Ohio hopes wrong-way radar system will reduce roadway deaths
In an effort to reduce deaths caused by people driving the wrong direction on roadways, Ohio officials have announced the deployment of a new radar-based system never before used in the state.
The system, which was introduced last week by Gov. Mike DeWine and Ohio Department of Transportation Director Jack Marchbanks, will include 92 electronic signs and 82 detection devices at 23 locations around the downtown Cincinnati area. When the detection devices are activated, LED signs displaying the phrases “wrong way” and “do not enter” will begin blinking. Additionally, an alert will be sent to the Transportation Department’s Traffic Management Center in Columbus each time a sign is activated.
Wrong-way driving accounts for a small percentage of traffic incidents, according to Ohio DOT statistics. In 2017, there were only 25 wrong-way crashes out of more than 300,000 collisions in total. Wrong-way driving is far more likely to be deadly, however. Of 1,180 roadway deaths caused by collisions in 2017, 16 were attributed to wrong-way driving.

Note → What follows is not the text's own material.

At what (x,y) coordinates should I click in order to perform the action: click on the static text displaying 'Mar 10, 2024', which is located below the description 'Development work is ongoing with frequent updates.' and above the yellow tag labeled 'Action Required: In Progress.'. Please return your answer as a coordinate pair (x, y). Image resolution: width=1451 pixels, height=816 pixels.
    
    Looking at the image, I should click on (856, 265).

In a press release, DeWine acknowledged the rarity of such incidents, but also noted the value of a new technology that could ultimately save lives.

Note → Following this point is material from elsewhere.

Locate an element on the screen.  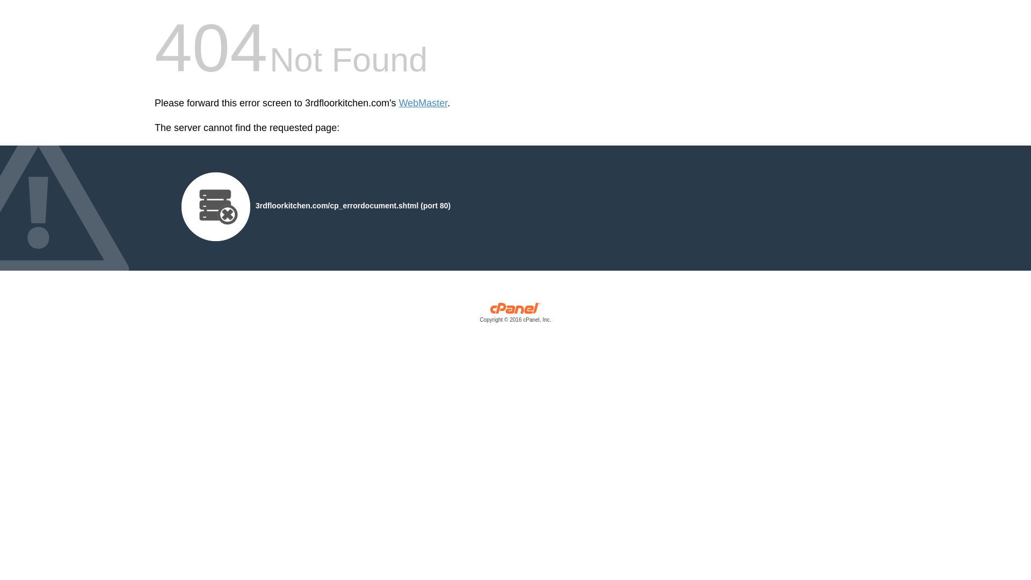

“Improving our roadways to enhance driver safety is essential for improving the quality of life for people who live, work and travel in our state, and this project is an important step forward for Ohio,” DeWine said.
Following a spike of wrong-way crashes in 2012, including one that led to the deaths of three Bowling Green State University students, Ohio lawmakers attempted to pass legislation that would have imposed a one-year license suspension for anyone found driving more than 500 feet in the wrong direction on a road, rather than the $150 fine the infraction carried. But state officials say most wrong-way incidents are caused by elderly or drunk drivers.

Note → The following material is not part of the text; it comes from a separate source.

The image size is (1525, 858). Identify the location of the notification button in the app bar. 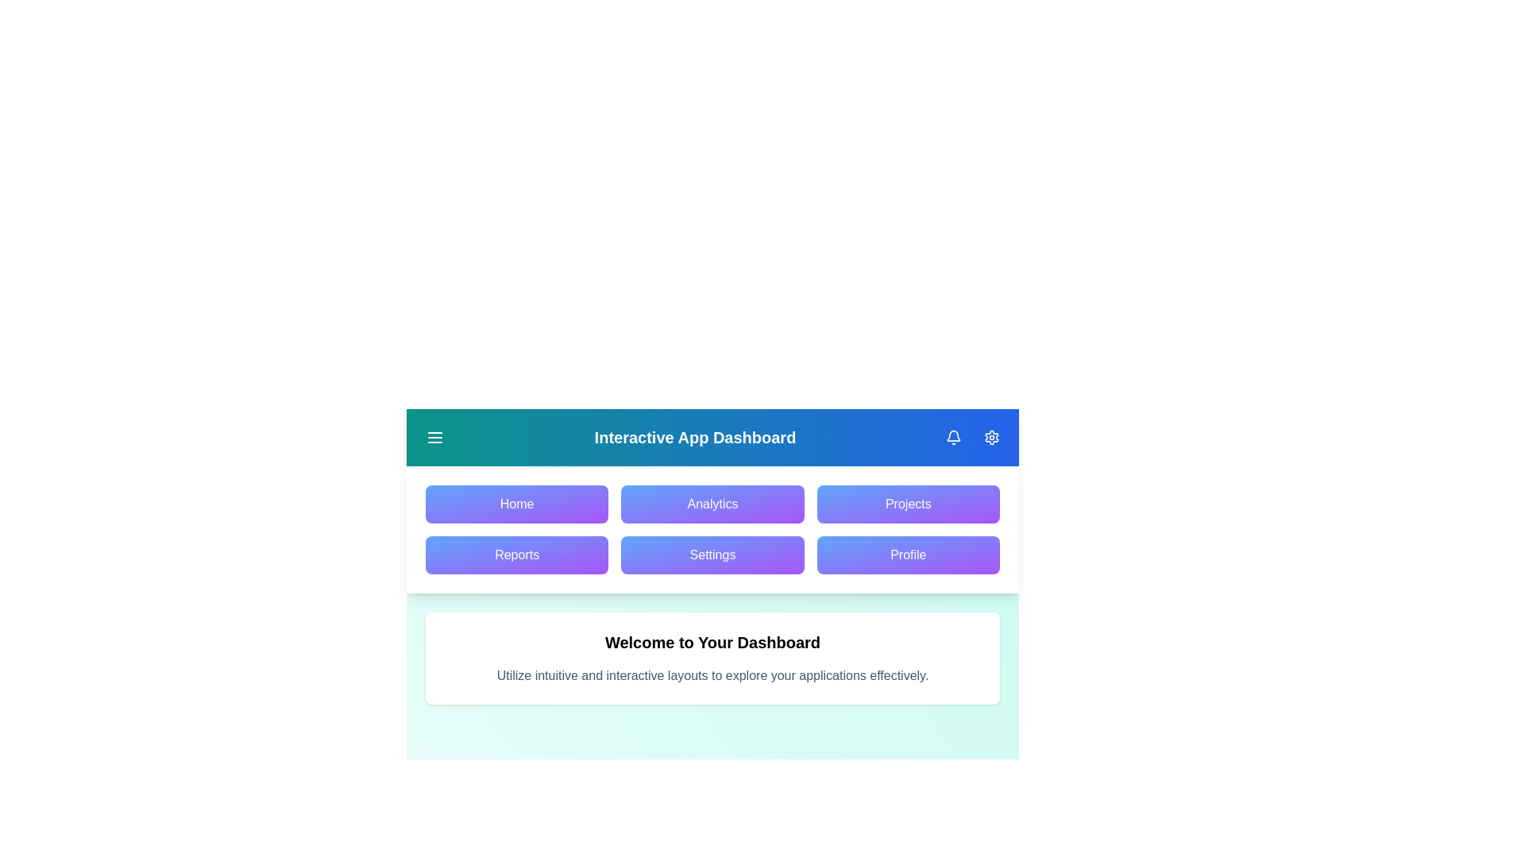
(953, 438).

Last month, an Ohio state trooper and another driver were injured when several vehicles caught fire following a wrong-way crash.
To determine where the devices should be installed, state officials used data connected to past crashes, 911 calls, ramp traffic volume and the locations of businesses serving alcohol. The data collected by the new devices will be stored to further inform future policy decisions.
“Not only do these devices add another layer to alert drivers that they’re driving in the wrong direction, they allow us to capture data about where these drivers are trying to enter our highways,” Marchbanks said.
Less technological solutions — such as analog signs and road bumps — have been installed in recent years on highways ramps in the 17 Ohio counties that account for 82 percent of wrong-way incidents. It’s unclear whether these modifications are effective, however, as the number of wrong-way collisions do not follow a consistent statistical pattern, according to the Ohio DOT.